HW2: Distributed Breakout Analysis

In this homework you will do a bit more NetLogo programming and explore both NetLogo's ability to analyze a simulation as well as Distributed Breakout's limits at solving problems.

You will start by downloading my breakout.nlogo file, which ia a slightly updated version of the one I wrote in this video. Note that this is a simplified version of breakout since each link has only one weight, whereas in the real algorithm each node has a weight associated with each edge (so, two weights per edge). But, I think the basic functionality is the same, at least for the purposes of this exercise.

This homework will have several parts.

1. Graph Generation


In the code I gave you, when you click 'setup' the graph generate is a random graph: num-edges pair of nodes are chosen at random and an edge attached between them (if one was already there, no edge is added). You will modify the code to also generate graphs that use preferential attachment.
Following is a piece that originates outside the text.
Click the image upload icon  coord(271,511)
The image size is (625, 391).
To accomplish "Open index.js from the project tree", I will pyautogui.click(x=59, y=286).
Specifically, first create num-nodes nodes, then create num-nodes * edge-ratio (a number between 1 and 10, from a slider) edges, each one created by picking two nodes chosen with a probability proportional to their degree (number of incident edges). For example, if there are 3 nodes, one with two edges and the other two with one edge each (the graph is a line) then the one with two edges gets chosen with probability 2 / 4 = 1/2, while each other two nodes is chosen with probability 1/4. The denominator is always the total number of edges and the numerator is the degree for that node.

You will add a switch to your model to select between the two topologies (random vs. preferential attachement).

2. Graphs with a Coloring


You will then add a toggle switch to your model solvable? If it is false then you generate the graph as before. But, if it is true then the graph you generate will have a solution.

The way you ensure your graph has a solution is simply by giving each node a random color to start with and then making sure you only connect it to other nodes that have a different color. You will need to make modifications to the two previous graph-generation methods.

3. How good is Breakout Anyway?


In this last part you will implement some methods that will plot some nice line charts to show how well breakout works.

The first button will plot generate a plot where the x-axis is the number of nodes (say from 5 to 50, or some suitable range) and the y-axis is the average number of steps (over 10 runs) that breakout took to find the solution. In this test all graphs generated are guaranteed to have a solution (using the method from step 2).


The second button will generate a plot where the x-axis is the edge-ratio, from 1 to 10 and then plot the average number of constraint violations (over 10 runs) after running breakout for 10 steps. The graphs generated for this test will be determined by the settings in the buttons.